Thailand Protests and the Return of Tourists

Anti-government protests have continued in Bangkok but have not prevented the first tourists from entering the country.

The Return of Tourists

Tuesday 20th October is the date that will be remembered for the return of foreign tourists to Thailand.

As initially reported in our Thailand Tourism Update on 18th September and added to in the article South East Asia travel on 6th October, the Special Tourist Visa (STV) has now seen the first tourists enter the country.

39 Chinese nationals arrived at Bangkok Suvarnabhumi from Shanghai and immediately set off for their 14-day quarantine period.

The scheme had encountered a number of delays, with the first tourists originally planned for an early October arrival.

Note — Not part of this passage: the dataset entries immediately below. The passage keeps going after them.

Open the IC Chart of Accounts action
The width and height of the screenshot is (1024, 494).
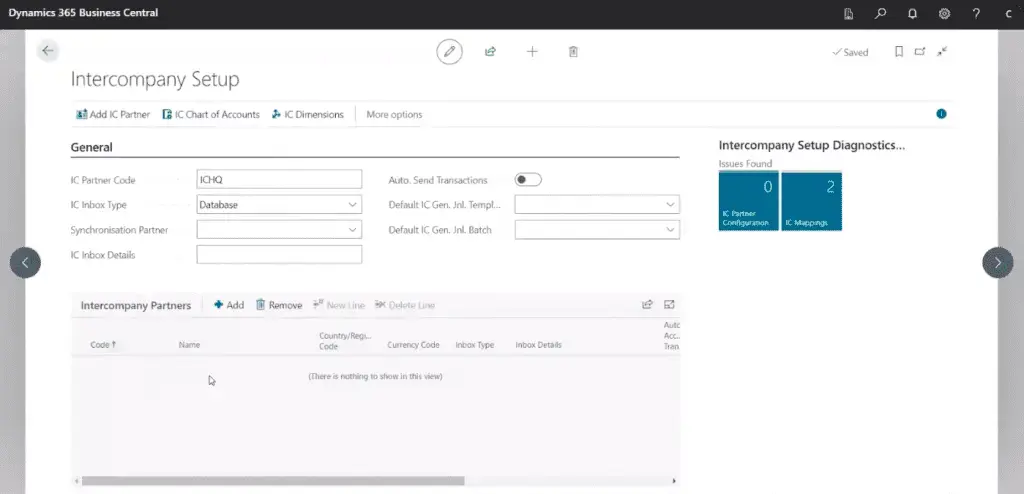point(211,115)
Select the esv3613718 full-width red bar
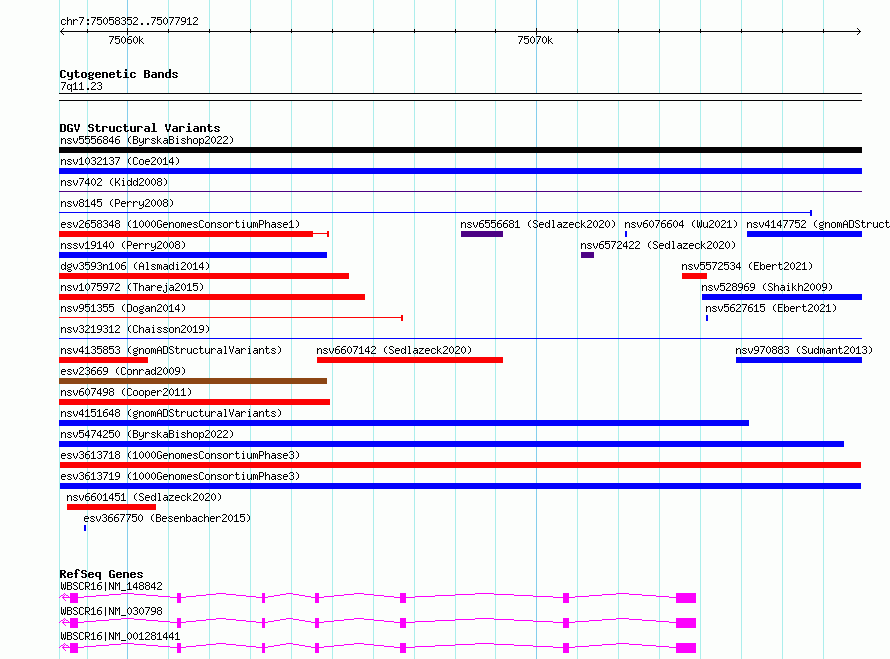The image size is (890, 659). pos(460,465)
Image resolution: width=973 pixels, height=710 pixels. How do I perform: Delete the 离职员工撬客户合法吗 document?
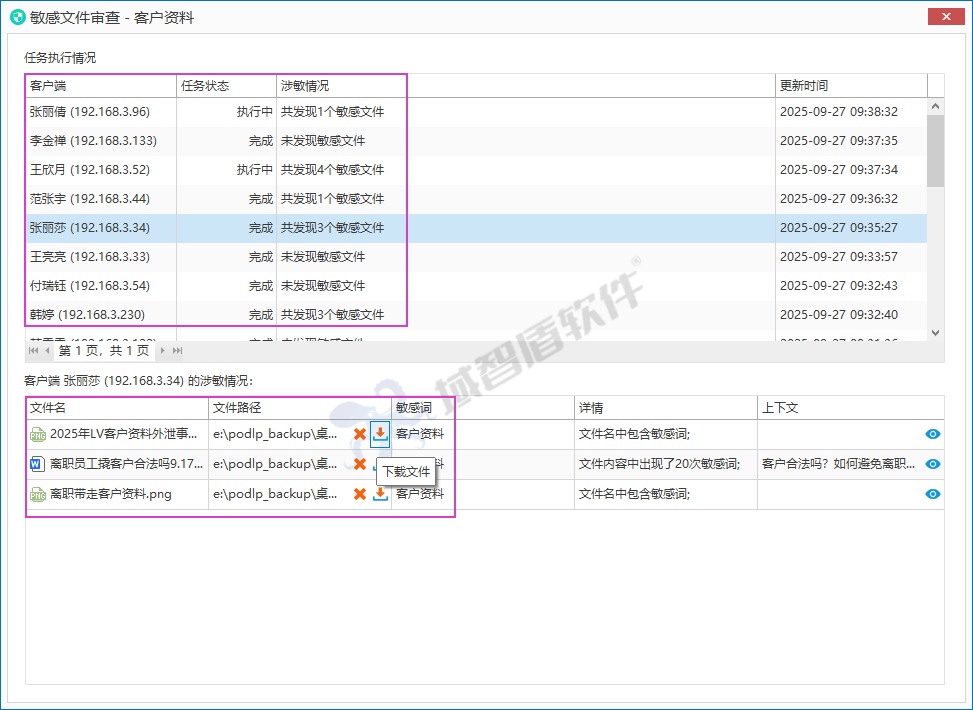pos(360,464)
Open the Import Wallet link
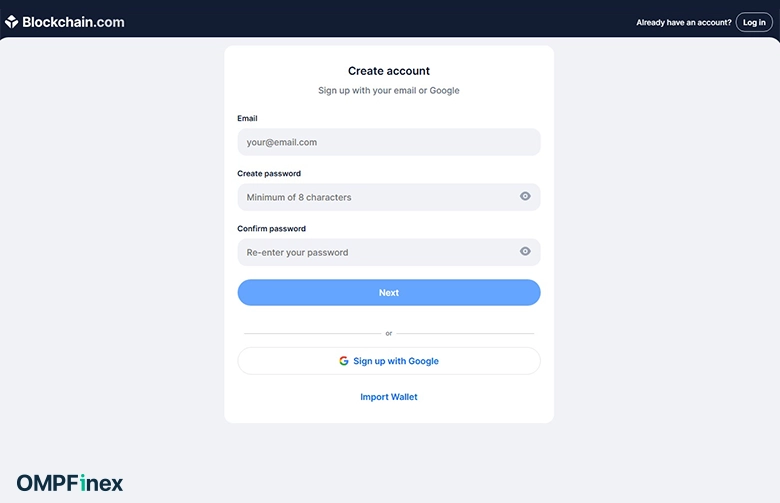Viewport: 780px width, 503px height. (389, 397)
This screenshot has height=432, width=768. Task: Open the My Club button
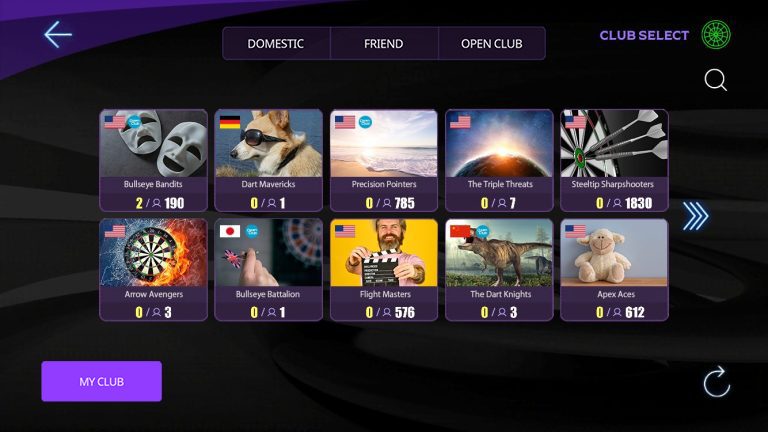(x=101, y=381)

An additional 100 tourists are expected to arrive in Phuket from Guangzhou in Southern China on Monday 26th October. It is then hoped that more tourists from China and some, select, European countries will follow.

Unconfirmed rumours are also circulating of plans to introduce a quarantine-free travel arrangement with China if the STV works well. Quarantine would be replaced by testing and a tracking app. This is linked to concerns that most Chinese tourists visit for less than 2 weeks making a quarantine unworkable. There were around 11 million Chinese visitors to Thailand in 2019 around 25% of all tourists.

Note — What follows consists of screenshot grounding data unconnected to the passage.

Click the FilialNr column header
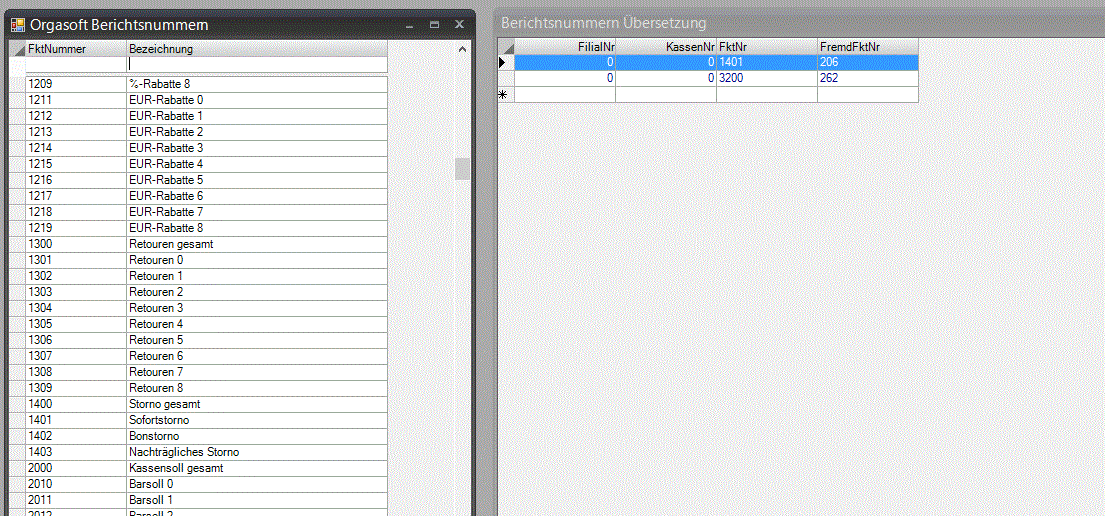[x=565, y=46]
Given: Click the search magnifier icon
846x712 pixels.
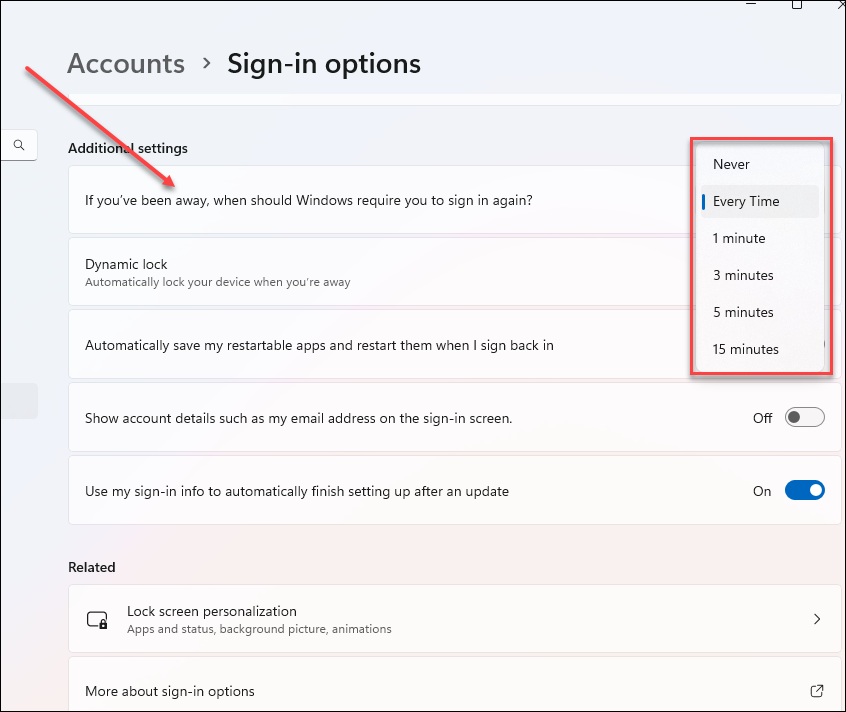Looking at the screenshot, I should 19,145.
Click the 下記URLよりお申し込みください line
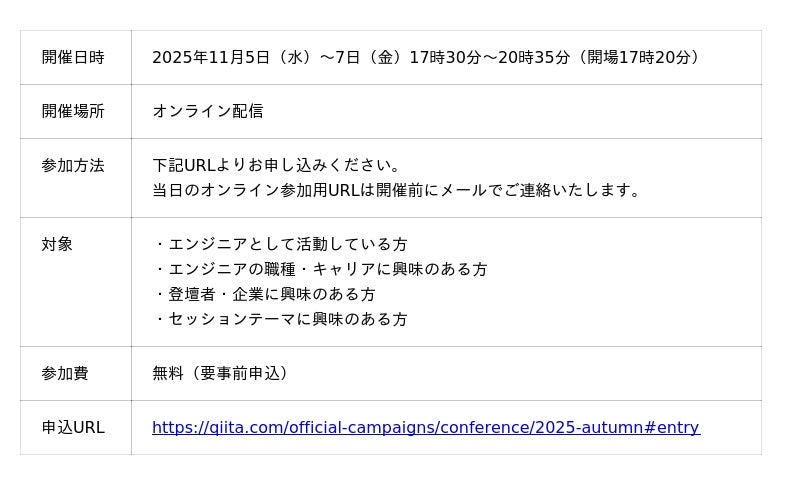 [277, 166]
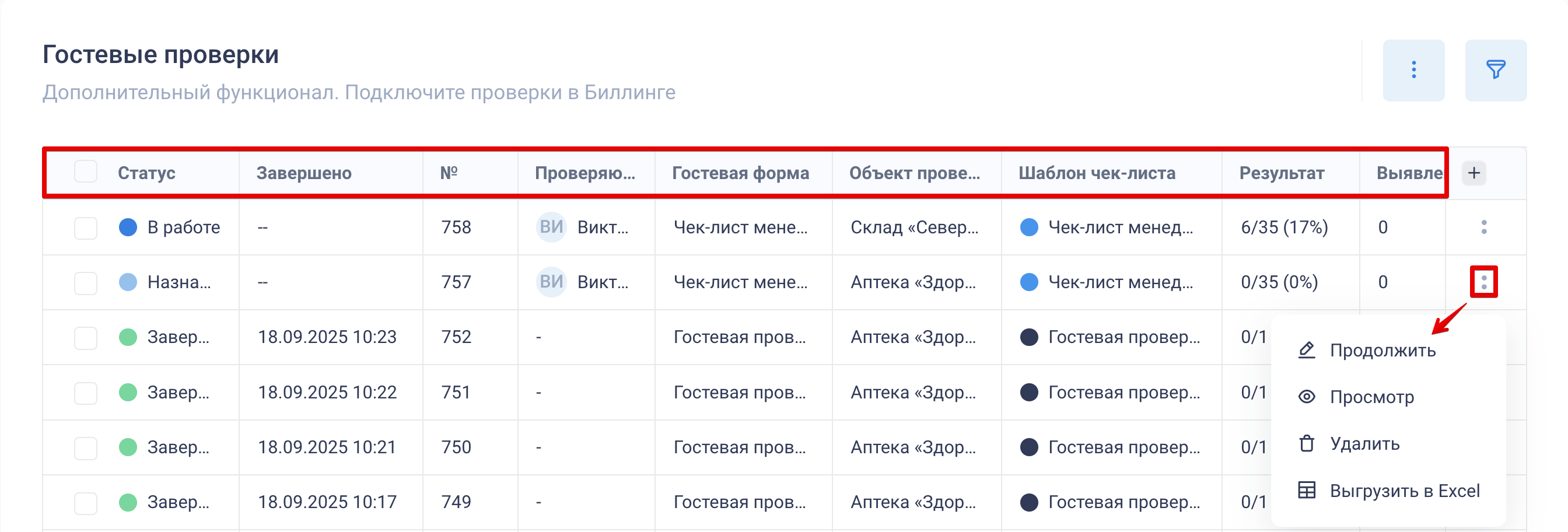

It is also believed that travel corridors are being explored with Japan, South Korea, Singapore and Taiwan.

Protests

Protests are continuing in Bangkok, and spreading to other areas of Thailand, as protesters call for prime minister, Prayut Chan-O-Cha, to resign, and reform of the monarchy.

Rallies, generally led by students, have attracted up to 10,000 people and have congregated at monuments, blocked traffic at busy intersections and prevented access to BTS and MRT stations.

Although the rallies have been peaceful a water cannon was used to help disperse demonstrators during one rally.

It is believed that the Thai government has ordered the closure of Thai news outlet, Voice TV, and ordered internet providers to block access to the Telegram app which has been cited as being used by protestors to organise their activities.

It seems that the protests have not yet had an international effect and that they are unlikely to deter tourists from visiting once they are allowed. There are some concerns however that if the situation worsens it could cause tourism issues in the future.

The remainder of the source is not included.